::: Excerto

REGISTO PREDIAL
INSCRIÇÃO MATRICIAL
DIREITO DE PREFERÊNCIA DO ARRENDATÁRIO NÃO HABITACIONAL
Sumário

I - A situação jurídica de uma realidade fundiária descrita no Registo Predial é a que resulta deste registo, e não a que consta da inscrição matricial.
II - Da circunstância de a diferentes partes de um prédio descrito numa ficha do Registo Predial terem sido atribuídos pela Autoridade Tributária diferentes artigos matriciais não resulta o fracionamento do prédio nem a autonomização jurídica dessas partes.

::::::
::: Informação apresentada

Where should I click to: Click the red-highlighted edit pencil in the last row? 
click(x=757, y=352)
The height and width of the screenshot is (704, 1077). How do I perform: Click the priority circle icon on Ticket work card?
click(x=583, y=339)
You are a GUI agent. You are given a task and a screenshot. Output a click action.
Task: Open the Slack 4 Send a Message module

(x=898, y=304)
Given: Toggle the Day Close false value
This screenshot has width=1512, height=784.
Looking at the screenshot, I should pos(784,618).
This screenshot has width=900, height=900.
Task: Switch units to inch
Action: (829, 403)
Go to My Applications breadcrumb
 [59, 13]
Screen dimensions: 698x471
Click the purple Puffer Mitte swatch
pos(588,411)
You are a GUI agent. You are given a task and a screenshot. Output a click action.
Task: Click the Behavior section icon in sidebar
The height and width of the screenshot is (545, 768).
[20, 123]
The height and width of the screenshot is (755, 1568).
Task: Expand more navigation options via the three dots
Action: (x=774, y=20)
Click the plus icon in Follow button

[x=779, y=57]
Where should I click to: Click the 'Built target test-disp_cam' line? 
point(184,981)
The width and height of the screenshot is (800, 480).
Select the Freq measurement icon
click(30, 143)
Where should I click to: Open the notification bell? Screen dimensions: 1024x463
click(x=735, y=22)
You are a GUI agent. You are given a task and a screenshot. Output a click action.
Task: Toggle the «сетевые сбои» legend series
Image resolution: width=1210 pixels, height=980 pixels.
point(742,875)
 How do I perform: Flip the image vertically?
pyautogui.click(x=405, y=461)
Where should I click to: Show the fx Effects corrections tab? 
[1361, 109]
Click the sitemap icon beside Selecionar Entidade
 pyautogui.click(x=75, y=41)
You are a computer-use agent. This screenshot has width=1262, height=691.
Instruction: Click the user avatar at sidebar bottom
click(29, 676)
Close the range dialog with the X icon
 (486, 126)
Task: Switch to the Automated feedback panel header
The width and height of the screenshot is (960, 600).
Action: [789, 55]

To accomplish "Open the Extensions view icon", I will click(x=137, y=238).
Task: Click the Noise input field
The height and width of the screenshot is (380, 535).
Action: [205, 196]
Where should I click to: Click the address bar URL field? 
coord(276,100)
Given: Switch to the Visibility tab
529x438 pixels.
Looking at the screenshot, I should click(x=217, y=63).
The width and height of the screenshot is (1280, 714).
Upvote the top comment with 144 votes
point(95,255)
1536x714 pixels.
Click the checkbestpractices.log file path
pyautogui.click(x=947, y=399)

::::::

§ Tarefas a realizar
• 1. Responda, com base no sumário, às seguintes perguntas:
(a) No cabeçalho que antecede a palavra "Sumário", que direito é indicado?
(b) Segundo o ponto I, de que registo resulta a situação jurídica de uma realidade fundiária descrita no Registo Predial?
(c) Segundo o ponto II, que entidade atribuiu diferentes artigos matriciais a diferentes partes de um prédio?
• 2. Transcreva fielmente o trecho do sumário que se inicia nas palavras que contêm "I - A situação" e termina em "jurídica dessas partes.".
• 3. Dê continuidade ao sumário sobre o direito de preferência do arrendatário não habitacional, a partir do ponto em que termina.
As linhas constituem material independente do sumário.

§ Respostas esperadas
• 1.
(a) O direito de preferência do arrendatário não habitacional.
(b) Do Registo Predial, e não da inscrição matricial.
(c) A Autoridade Tributária.

• 2.
I - A situação jurídica de uma realidade fundiária descrita no Registo Predial é a que resulta deste registo, e não a que consta da inscrição matricial.
II - Da circunstância de a diferentes partes de um prédio descrito numa ficha do Registo Predial terem sido atribuídos pela Autoridade Tributária diferentes artigos matriciais não resulta o fracionamento do prédio nem a autonomização jurídica dessas partes.

• 3.
III - O arrendatário não habitacional apenas de uma parte (não autonomizada) de um prédio não goza do direito de preferência na sua alienação (não estando este caso abrangido pela previsão do art. 1091.º, n.º 1, al. a), do Cód. Civil); menos ainda goza do direito de preferência na aquisição unicamente dessa parte não autonomizada do prédio alienado.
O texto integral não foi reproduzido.